Plain garbage

An errant post appeared here for some strange reason.

The Internet is a queer place.

The post in question is over on Smoking out the Truth

Taking a backward step

I took a regressive step yesterday.

I scrapped Linux Mint 12 (Lisa) in favour of Linux Mint 11 (Katya).

Once again, I was amazed at the simplicity of the move.  While selecting the sectors for the installation, I simply told it not to format my Home sector.  As a result, I lost nothing and my precautionary backup wasn’t needed.

So why scrap the latest version in favour of an older one?  The answer is that I was having too many problems which in fairness I should probably blame on the laptop and not the software.  Most of my programmes were noticeably slower, with some abysmally so.  As laptops go this isn’t a bad one.  It has a dual core AMD Athlon processor with 4Gb of memory so it’s a fairly nippy machine.  I suspect that its graphics just wasn’t up to the mark when it came to Gnome 3.  But even using Mate or Cinnamon didn’t help.

So now I’m back on Katya and everything is flying along.  I had one mysterious problem in Lisa where I couldn’t detect my network scanner.  It’s a wireless HP Officejet J4680, and while Lisa picked it up straight away as a printer, the only way I could scan was to bring the laptop to the unit and connect via USB.  One of the very first things I did after the reinstall was to check this problem, and there was the scanner ready for use!

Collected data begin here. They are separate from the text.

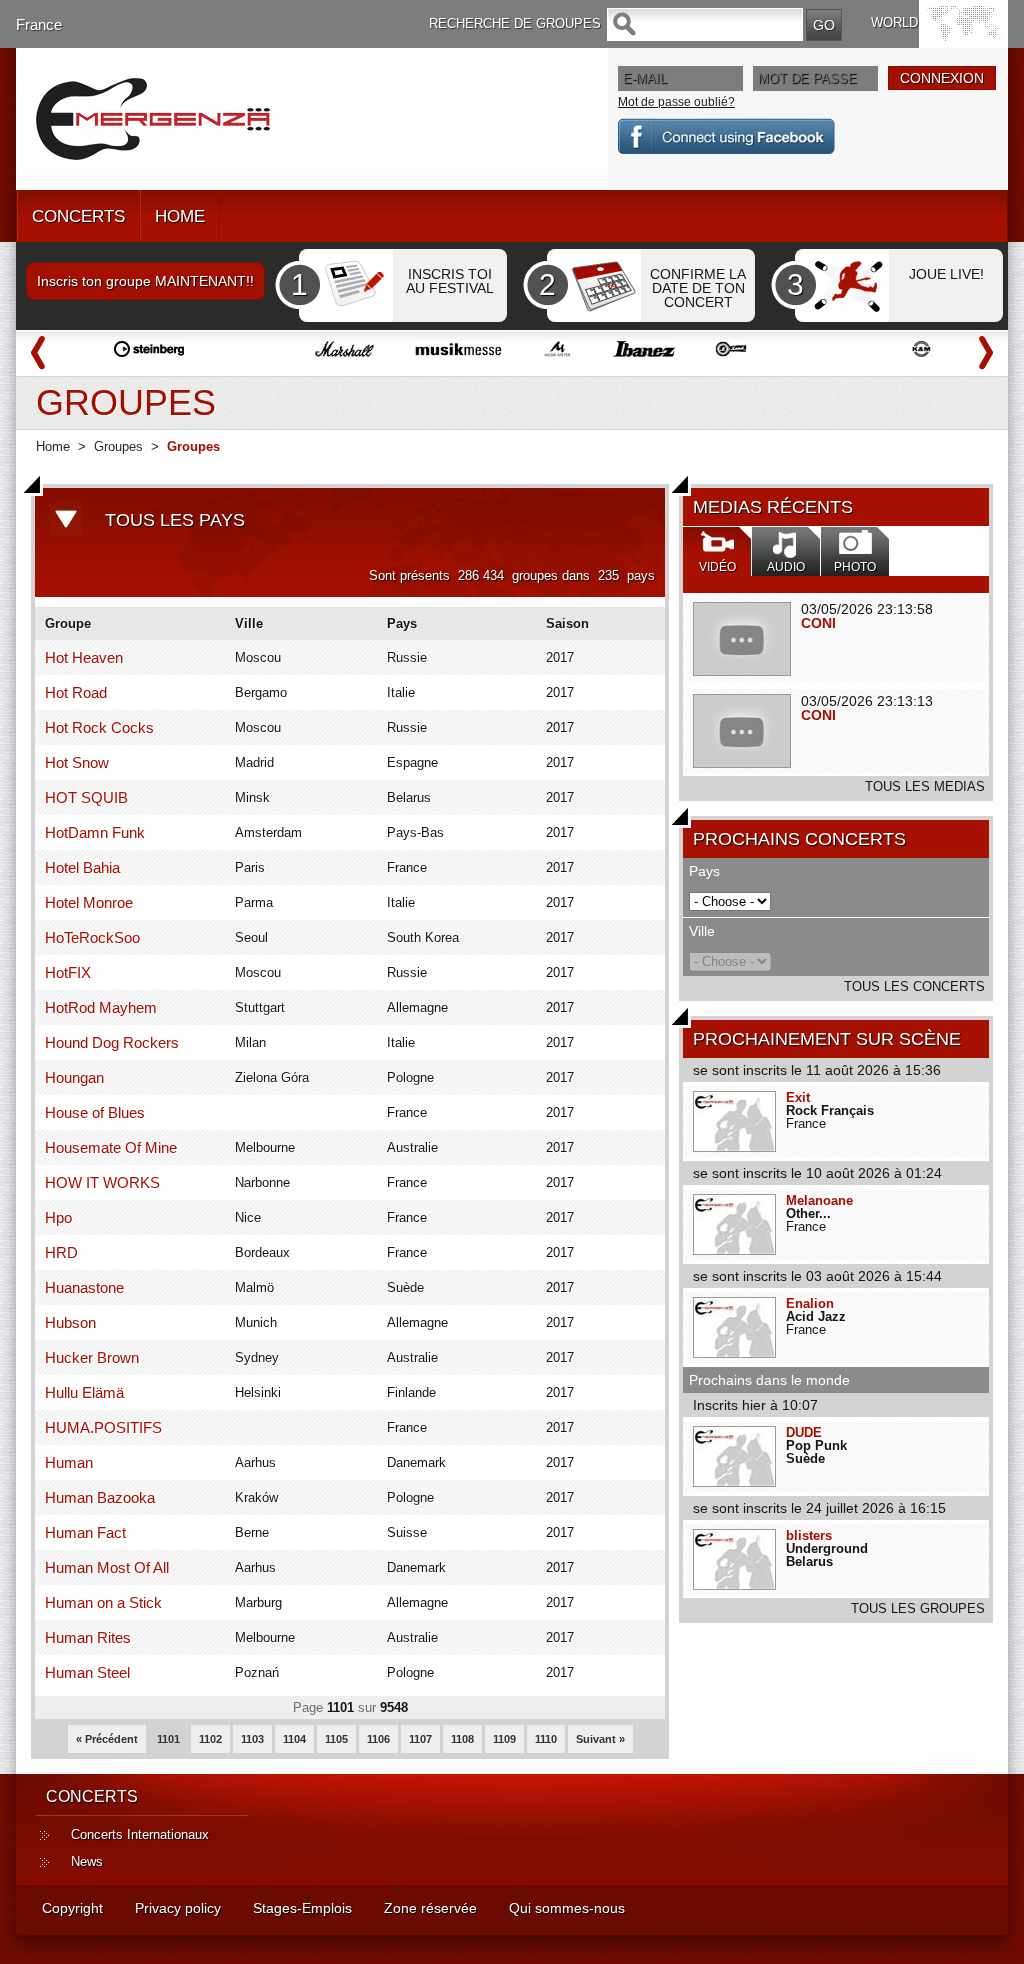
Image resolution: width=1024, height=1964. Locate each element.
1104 (294, 1739)
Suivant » (600, 1739)
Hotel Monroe (89, 902)
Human (69, 1462)
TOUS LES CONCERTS (914, 986)
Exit (798, 1097)
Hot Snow (77, 762)
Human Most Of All (107, 1567)
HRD (61, 1252)
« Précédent (107, 1739)
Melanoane (819, 1200)
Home (53, 446)
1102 (210, 1739)
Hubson (70, 1322)
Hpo (58, 1217)
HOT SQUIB (86, 797)
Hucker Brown (92, 1357)
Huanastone (84, 1287)
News (87, 1861)
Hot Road (76, 692)
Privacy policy (178, 1908)
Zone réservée (430, 1908)
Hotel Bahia (82, 867)
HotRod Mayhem (101, 1007)
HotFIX (68, 972)
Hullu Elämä (84, 1392)
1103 (252, 1739)
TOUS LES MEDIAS (925, 786)
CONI (818, 623)
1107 (420, 1739)
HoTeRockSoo (92, 937)
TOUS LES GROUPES (918, 1608)
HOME (180, 216)
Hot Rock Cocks (99, 727)
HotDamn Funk (95, 832)
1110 (546, 1739)
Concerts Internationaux (140, 1834)
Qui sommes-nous (567, 1908)
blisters (809, 1535)
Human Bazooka (100, 1497)
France (39, 24)
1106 (378, 1739)
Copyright (72, 1908)
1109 (504, 1739)
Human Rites (88, 1637)
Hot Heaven (84, 657)
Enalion (810, 1303)
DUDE (804, 1432)
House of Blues (95, 1112)
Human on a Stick (103, 1602)
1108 (462, 1739)
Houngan (74, 1077)
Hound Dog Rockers (112, 1042)
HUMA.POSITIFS (103, 1427)
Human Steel (87, 1672)
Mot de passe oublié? (676, 102)
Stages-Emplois (302, 1908)
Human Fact (85, 1532)
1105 (336, 1739)
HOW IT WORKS (102, 1182)
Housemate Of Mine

My only problem now is that I got somewhat used to the layout and functionality of Gnome 3, and now I have to relearn where everything is.

I suppose in time I will stop looking for the clock in the top right-hand corner of the screen?

Dead blogs

I thought I would try a little exercise today.

There is a list of the top 100 Irish blogs at Justin Mason’s site.  Now this list is old, but unfortunately I don’t know just how old.  However I reckon it dates back to some time in 2008.  For my little exercise, I thought I would test those sites to see just how many are still active.

The vast majority are indeed still there .  Some however came up completely blank or are restricted access.  I decided to test the sites I could access and see how recently they had been updated.

How do you define a redundant blog?  I decided that if it hadn’t been updated in the last 60 days then it was probably dead.  The result is a little disappointing.

Of the 100 blogs, over half [53%] haven’t been updated.  If I use a tighter figure of fourteen days, then 60% are gone.

Now the list claims to give the top 100 sites by Technorati Rank so it is not a comprehensive list of all blogs.  However one would assume that to gain a listing, the blog would have to be fairly popular, and the author would have to be reasonably dedicated, to the 60% death rate is a little surprising.

Maybe they are right.

Maybe Irish blogging is terminally ill?!